Reclama Las Calles
((
RTS Barcelona - Realaudio ))
La
vida cotidiana, que solía desarrollarse al aire libre, en la
calle, fuera de las casas y los lugares de trabajo, hoy en día
ha sido desplazada hacia los espacios privatizados. La calle, espacio
público por excelencia, es ahora propiedad de la Intendencia
y el Estado, sometida a las ordenanzas municipales y vigilada por la
policía y la seguridad privada.
El aparato del Estado adopta una cara bondadosa con su policía
amiga, que cuida a los buenos vecinos y vecinas, pero no dudará
un segundo en dispararles o pisotearlos si salen a las calles a exigir
sus derechos como trabajadores o como ciudadanos.
El control policial, la video vigilancia, los 'vecinos alertas' y la
educación escolar nos enseñan que los que no tienen nada
que hacer, no deben estar en la calle. Un buen ciudadano no debe molestar
a sus vecinos.
A excepción del candombe (aceptado pero perseguido cada día
más) los espacios públicos se están vaciando de
espontaneidad, todo está prohibido: cantar, cocinar, comer, tomar,
dormir, amar, lavar, pintar, bailar...

* * * *

* **Tareas y ejercicios**
1. Resuma con mayor brevedad el párrafo del texto sobre las calles que comienza con "La vida cotidiana, que solía desarrollarse", y conserve sus datos principales.
2. Responda las siguientes preguntas según el texto sobre las calles:
(a) ¿Qué manifestación se presenta como excepción, aceptada pero cada día más perseguida?
(b) ¿Qué no debe hacer un buen ciudadano?
(c) ¿Qué cara adopta el aparato del Estado con su policía amiga?
3. Transcriba del texto sobre las calles todo el fragmento que va desde "Reclama Las Calles" hasta "la seguridad privada.".

* **Datos proporcionados**
* * * *

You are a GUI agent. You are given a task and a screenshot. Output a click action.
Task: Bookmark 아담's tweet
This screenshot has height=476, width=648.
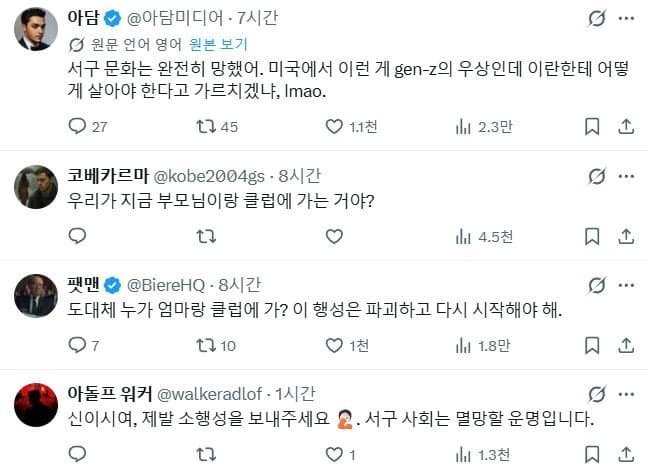click(592, 127)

* * * *

* **Respuestas por tarea**
1. La vida cotidiana, que antes transcurría al aire libre, en la calle, se ha desplazado hoy hacia espacios privatizados. La calle, espacio público por excelencia, es ahora propiedad de la Intendencia y del Estado, está sometida a las ordenanzas municipales y la vigilan la policía y la seguridad privada.

2.
(a) El candombe.
(b) Molestar a sus vecinos.
(c) Una cara bondadosa.

3.
Reclama Las Calles
((
RTS Barcelona - Realaudio ))
La
vida cotidiana, que solía desarrollarse al aire libre, en la
calle, fuera de las casas y los lugares de trabajo, hoy en día
ha sido desplazada hacia los espacios privatizados. La calle, espacio
público por excelencia, es ahora propiedad de la Intendencia
y el Estado, sometida a las ordenanzas municipales y vigilada por la
policía y la seguridad privada.